被災地を救うべく立ち上がった東京の小さな商店街
「泥に埋もれていた缶詰の強いにおいは、いまだに忘れられません。缶に重油がびっしりとこびりつき、洗ってもなかなか落ちない。この作業がいつまで続くのだろう……と不安な気持ちでいっぱいになりました」。被災した缶詰工場の救済に立ち上がった須田さんは過日を振り返り、こう語りました。
2018年3月8日(サバの日)に発売された書籍「蘇るサバ缶 震災と希望と人情商店街」(廣済堂出版)。刷りを重ね、発売から3か月が経った現在も「読んでいて胸が熱くなった」「温かい人の情に触れ、涙があふれた」と多くの支持を集め、売れ続けています。

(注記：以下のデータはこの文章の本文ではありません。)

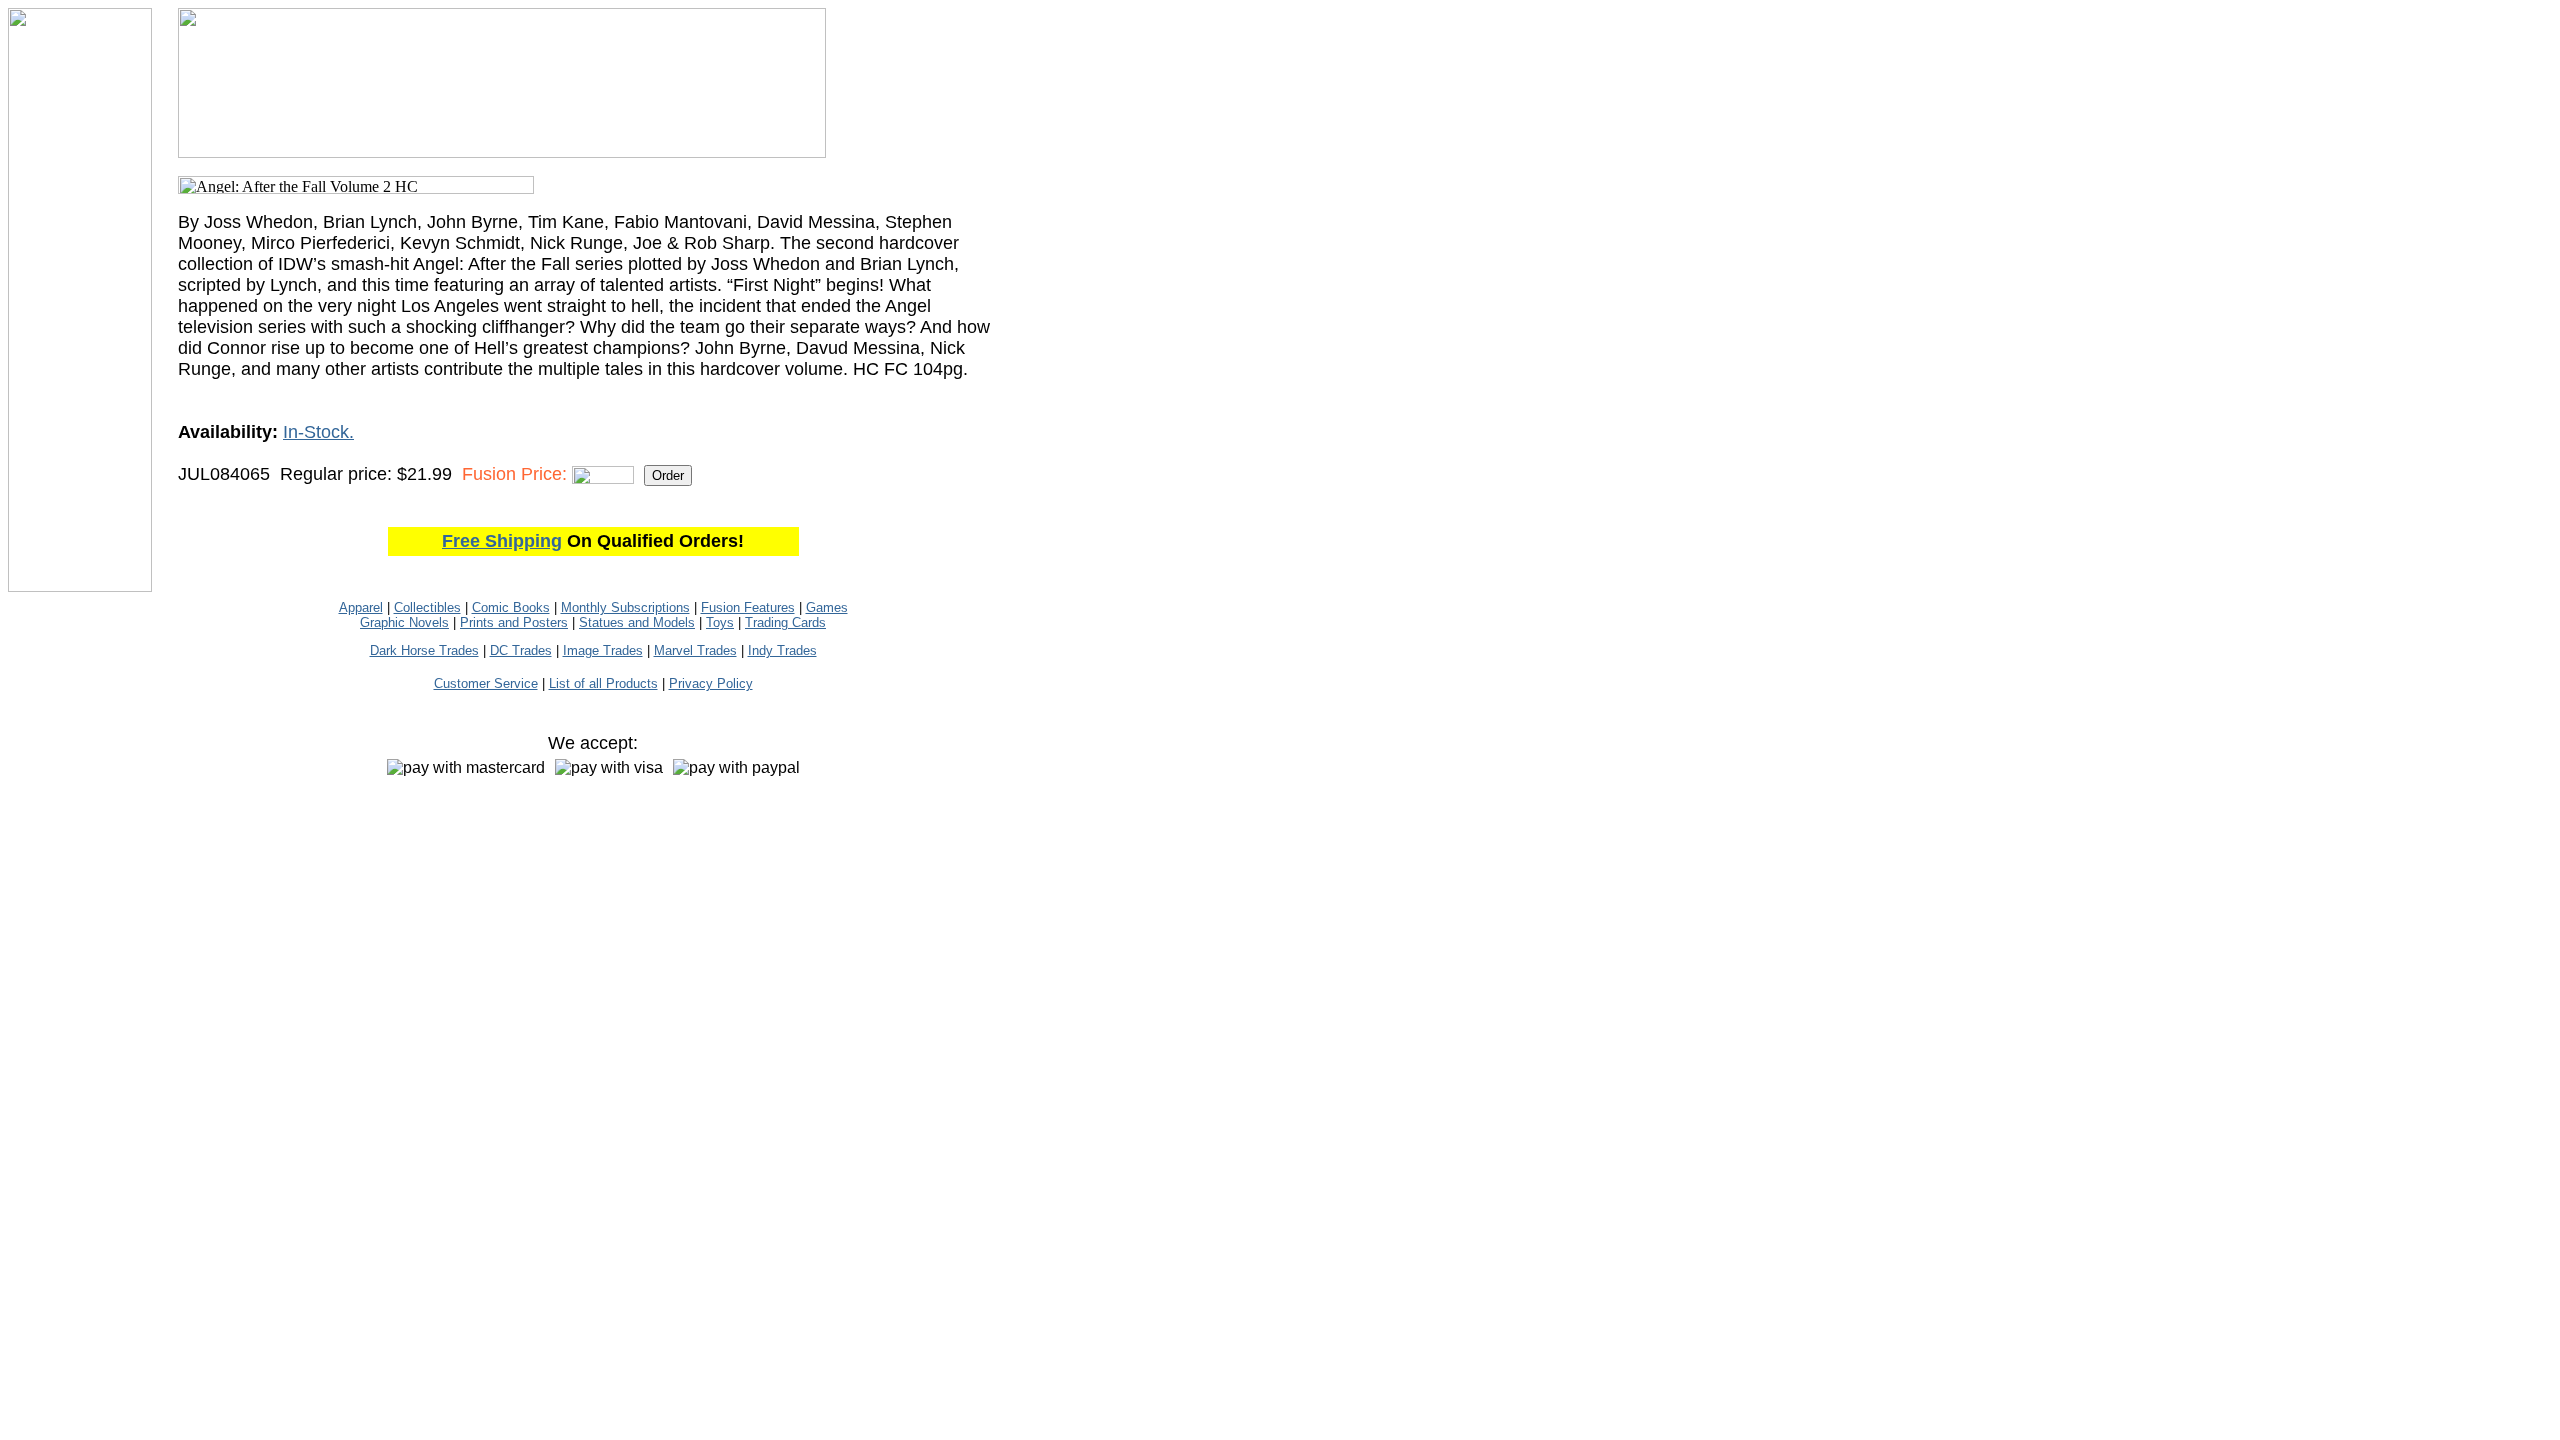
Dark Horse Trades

この「蘇るサバ缶~」は、2011年3月11日に発生した東日本大震災で希望を捨てなかった人々の姿を追うノンフィクション。危難に遭った宮城県の食品加工メーカー「木の屋石巻水産」と、津波でダメージを受けてラベルがはがれたものの中身は大丈夫だったサバの缶詰などを手洗いして販売し、売り上げを義援金に充てた東京の商店街との強い絆を描いた実話です。

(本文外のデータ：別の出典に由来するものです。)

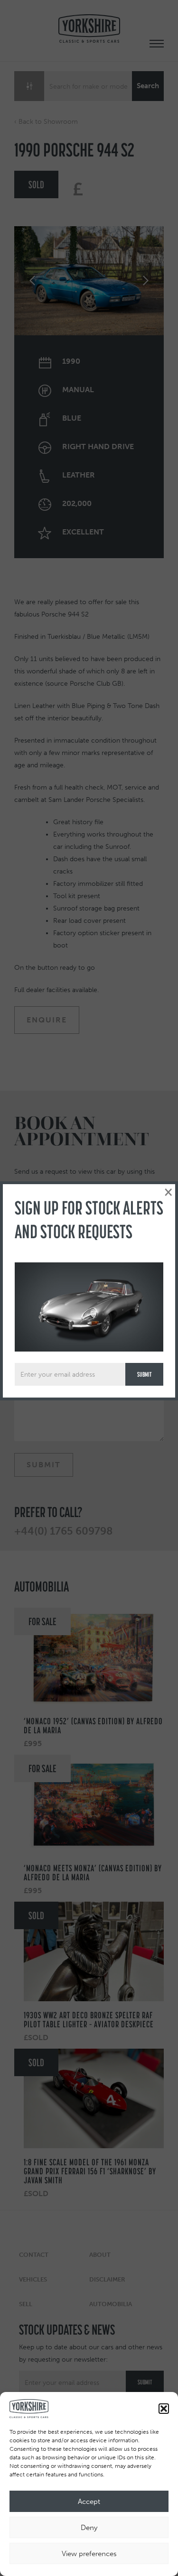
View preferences (89, 2553)
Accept (89, 2501)
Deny (89, 2527)
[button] (164, 2408)
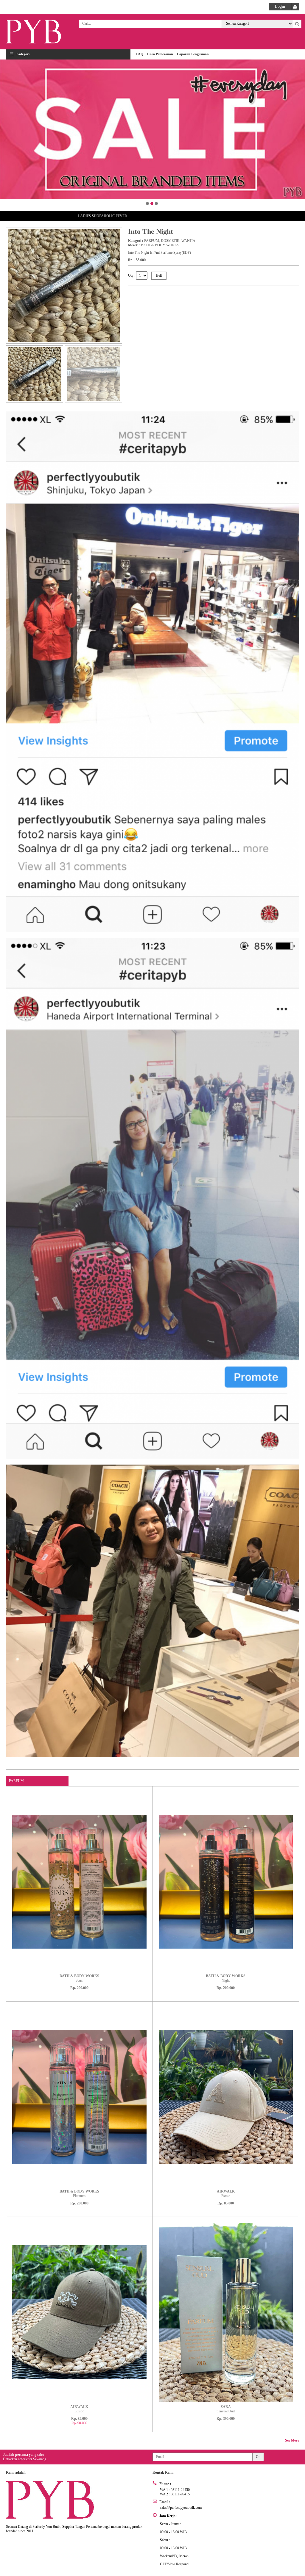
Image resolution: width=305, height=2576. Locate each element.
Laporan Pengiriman (193, 54)
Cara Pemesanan (160, 54)
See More (292, 2440)
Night (225, 1978)
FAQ (139, 54)
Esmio (226, 2193)
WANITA (188, 241)
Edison (79, 2409)
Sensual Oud (226, 2409)
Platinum (79, 2193)
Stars (79, 1978)
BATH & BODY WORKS (160, 245)
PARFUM (151, 241)
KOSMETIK (170, 241)
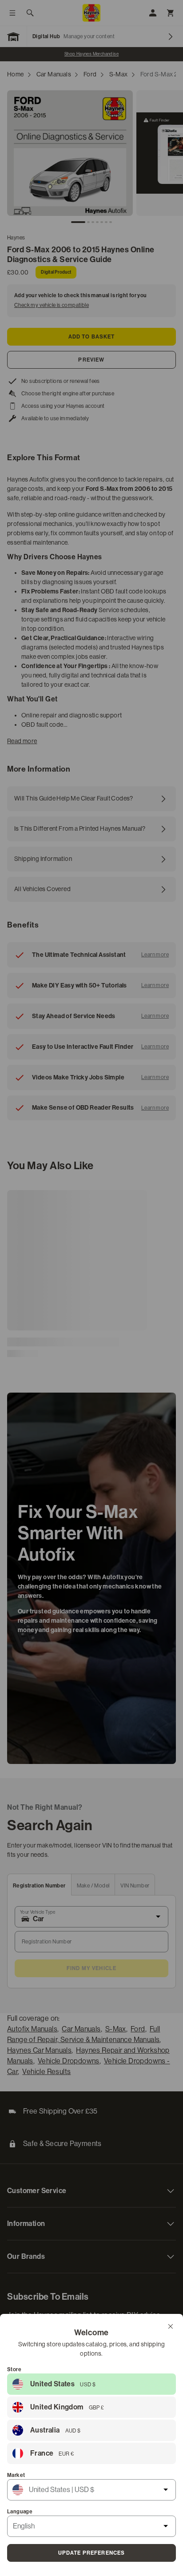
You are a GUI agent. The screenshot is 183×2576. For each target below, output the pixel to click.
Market (16, 2475)
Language (19, 2511)
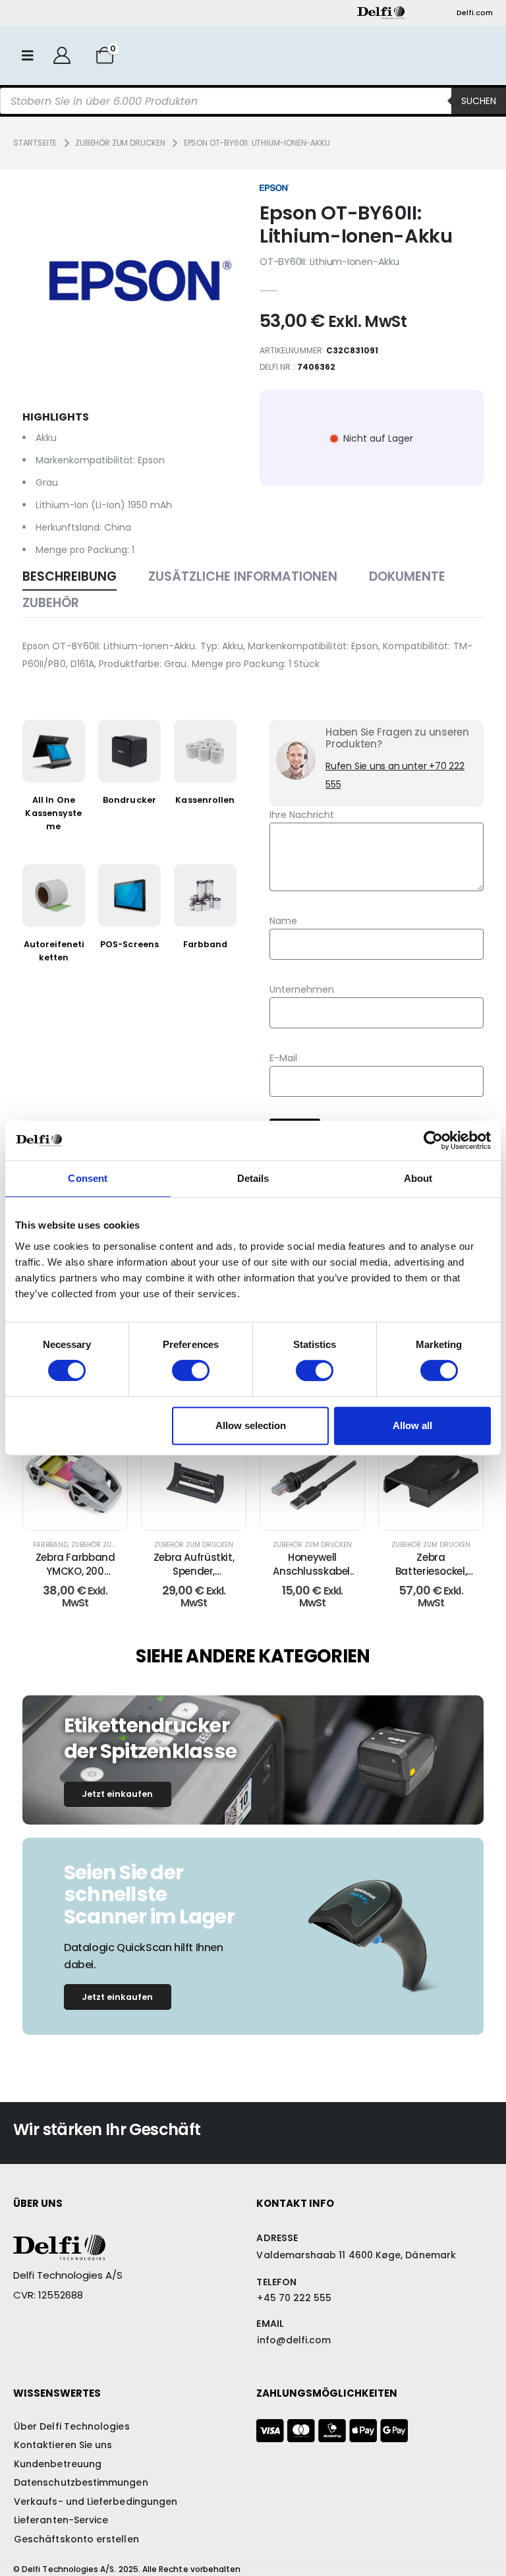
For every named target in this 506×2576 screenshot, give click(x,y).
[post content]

著者は須田泰成さん(50)。テレビやラジオ、イベントなどのプロデューサーであり、伝説のコメディグループの全貌を著した『モンティパイソン大全』など喜劇に長けたライターとしても名を馳せています。また東京都世田谷区「経堂」(きょうどう)の活性化をはかる「経堂系ドットコム」を運営。イベント酒場「経堂さばのゆ」の店主でもあります。
東北と東京の絆を結んだのは「サバの缶詰」だった
小田急小田原線「経堂」駅を降りると、東京農業大学へと続く「経堂農大通り商店街」をはじめ、駅の四周を商圏が囲んでいます。世田谷区にありながら山の手セレブなイメージからかけ離れた、昭和の下町を思わせる懐かしい雰囲気です。

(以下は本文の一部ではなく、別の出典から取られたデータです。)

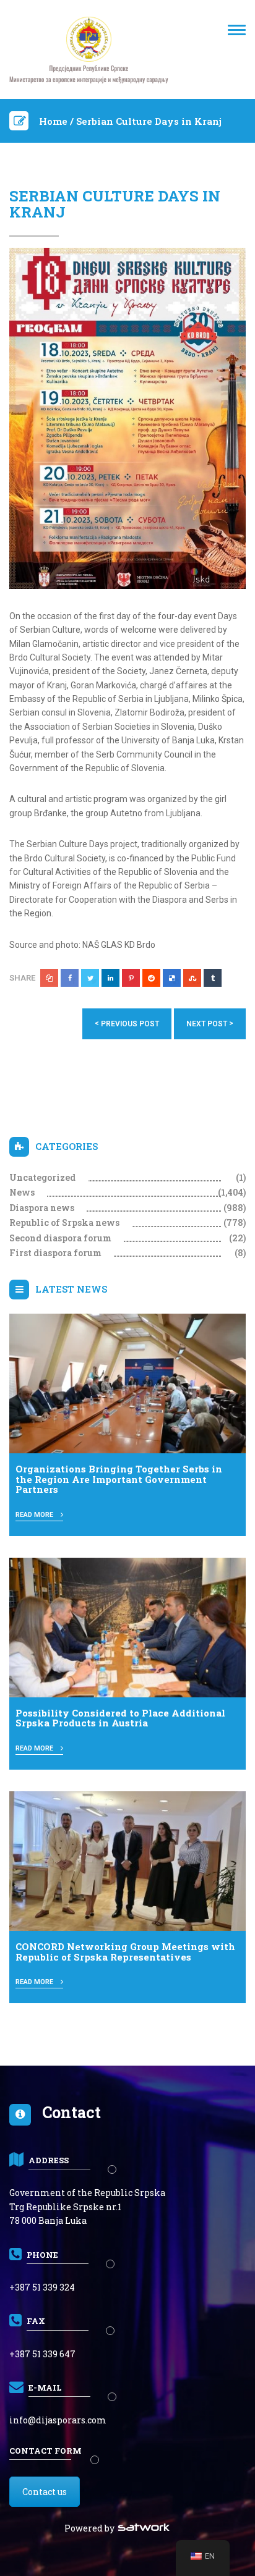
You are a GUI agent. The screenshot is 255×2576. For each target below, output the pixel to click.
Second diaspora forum (60, 1238)
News (22, 1192)
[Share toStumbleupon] (192, 978)
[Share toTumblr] (213, 978)
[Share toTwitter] (90, 978)
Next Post (209, 1023)
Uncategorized (42, 1177)
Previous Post (127, 1023)
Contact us (44, 2492)
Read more (35, 1515)
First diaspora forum (55, 1253)
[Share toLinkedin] (110, 978)
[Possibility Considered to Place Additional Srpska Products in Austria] (127, 1627)
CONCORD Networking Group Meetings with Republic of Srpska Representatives (125, 1951)
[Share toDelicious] (172, 978)
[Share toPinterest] (131, 978)
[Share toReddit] (151, 978)
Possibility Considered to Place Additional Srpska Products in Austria (120, 1718)
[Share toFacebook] (70, 978)
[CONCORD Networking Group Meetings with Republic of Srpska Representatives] (127, 1860)
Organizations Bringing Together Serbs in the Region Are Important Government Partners (118, 1479)
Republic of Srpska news (64, 1222)
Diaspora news (41, 1208)
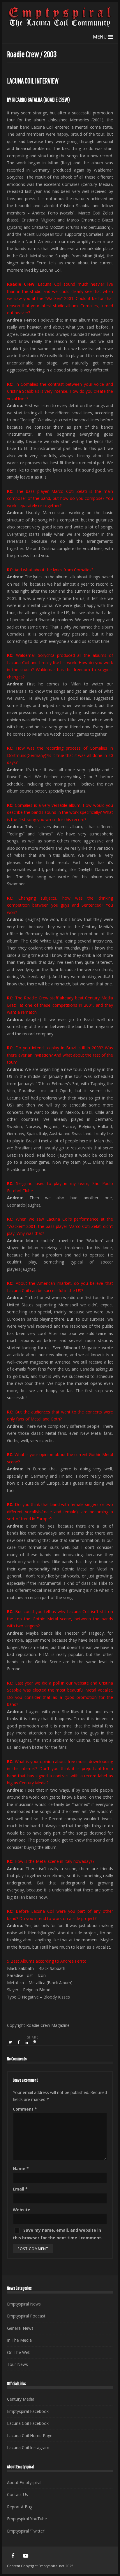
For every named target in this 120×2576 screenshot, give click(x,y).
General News (20, 2328)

「正直に言ってメジャーな街ではありません。東京に住んでいても『けいどう』と読み間違える人もいます。でも昔ながらの家族経営の店が少なからず残っていて、好きな人はたまらなく好き、そんな街なんです」
敬愛する評論家の故・植草甚一氏が経堂に住んでいたことから、1988年に初めて移り住んだ須田さん。1997年の消費税アップともに廃業する店が増えたことを憂慮し、ときに経堂好きとして知られる落語家の春風亭昇太師からアドバイスを受けながら、経営難に陥った商店を救済するさまざまな企画をたててきました。
さらに2007年、「経堂に名物を」と、多様なジャンルの料理に使える「サバの缶詰」に着目。サバ缶メニューが味わえる飲食店マップを制作したり、自らサバ缶をコミュニケーションツールとする酒場「経堂さばのゆ」を開店したりするなど普及に努めました。そうして経堂は次第に「サバ缶の街」として知られることに。須田さんが木の屋石巻水産製「金華サバの缶詰」と出会ったのは、このムーブメントの渦中でした。
「缶詰博士と呼ばれる人気ブロガーの黒川勇人さんに勧められ、初めて食べて衝撃を受けました。刺身でも食べられる新鮮な三陸のサバがそのまま詰められている。しかも東京ではほとんど販売がないのだと。『なんてすごいサバ缶だ。これを経堂の飲食店が食材に使うとなれば、おおいに話題になるはず』とひらめき、さっそく木の屋石巻水産に連絡を取りました」
須田さんのアイデアによって宮城県の「木の屋石巻水産」と東京の経堂が友好な関係を築きあげようとしていました。